И наконец у него что-то стало получаться, лицо озарилось классической ухмылкой. Пора переходить на новый уровень. А что, если он не захочет? Ну нет, такого быть не может. Сейчас самое главное – это найти его. И Брендон пошел искать. Это было нетрудно, бродяга как всегда сидел на дороге, ведущей к супермаркету. Это было выгодно, некоторые добрые люди иногда оставляли ему часть своих покупок: немного ветчины и хлеба, сыра или яблок – так он и не помер с голоду даже в самые жестокие времена. На этом месте они и заключили сделку, согласно которой Брендон обязывался кормить оборванца, а тот в свою очередь предоставлял свое тело на жертвенник великой науки. Нет, ничего опасного для жизни в этом не будет, как уверял его профессор. Человеку, у которого нет ни крова, ни пищи, показалось, что терять ему уже нечего, а так хоть желудок будет стабильно полон, на тот момент это была вершина его вожделенных потребностей.
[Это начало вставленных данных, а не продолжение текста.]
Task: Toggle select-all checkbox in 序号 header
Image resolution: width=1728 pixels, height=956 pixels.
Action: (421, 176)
Но сначала Айзеку требовалось проверить, насколько бродяга соответствует требованиям, а потому он притащил его в свой излюбленный подвал и приказал ничего, ничего не трогать и не переставлять. «Ладно, ладно», – отвечал Дэнни, поднимая обе руки так, словно перед ним был офицер полиции. Детальному анализу и скрупулезному изучению подверглось все, что только могло: кровь, слюна, ушная сера и даже сперма. Ученый глубоко удовлетворился результатами и заключил, что Дэнни – просто находка. Несмотря на свою чрезмерную худобу он был здоров как мул. Чист от наркотиков, сух от алкоголя, венерические заболевания неведомы ему – в общем, бомж, каких поискать.
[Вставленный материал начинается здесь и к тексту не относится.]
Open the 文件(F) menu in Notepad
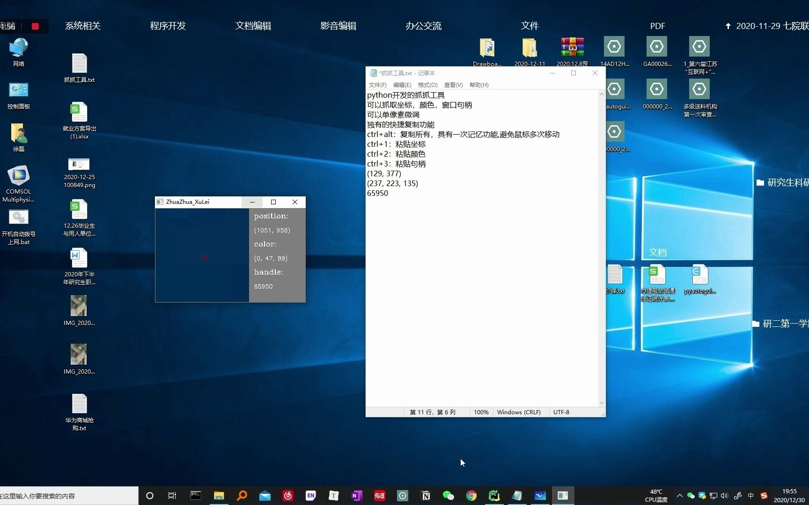 pos(377,85)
Конечно, Дэнни не мог предположить, насколько ценен Брендону, именно он, а не кто-то другой. Заменить его при всем желании не смог бы никто, но профессор постарался не дать бродяге осознать свою важность в его исследованиях, чтобы тот не попытался выдвинуть новых требований. И он не пытался, довольствуясь теплыми обедами.
А где-то в Айове … творил в своей мастерской известный в малых кругах художник Джошуа Морелли. Из динамиков мощными волнами выплескивался хард-рок, а он с азартом прямо-таки выливал на холст густую темно-синюю краску. Его рабочее место находилось в полнейшем беспорядке, и только он один мог углядеть в нем какую-то систему. На полу валялись разных размеров тряпки, все до единой перепачканные и скомканные. На стенах и на полу висели и стояли, облокотившись друг на друга законченные картины. В припадке творчества он мог показаться человеком безумным, но увлеченным до того, что это восхищало. Он неизменно слушал музыку за работой. Она была настолько разной, что тяжело поверить, что ее мог слушать один и тот же человек. Обычно она отражала то, что было у него на душе и что он собирался вложить в новое творение. Он любил использовать разные стили и осваивать новые техники. Он не боялся, оставляя старое, идти в неизведанное будущее и поддерживал новаторство в искусстве. Нахождение нестандартных путей и экстраординарных решение и обеспечивало ему удовлетворенность проделанной работой.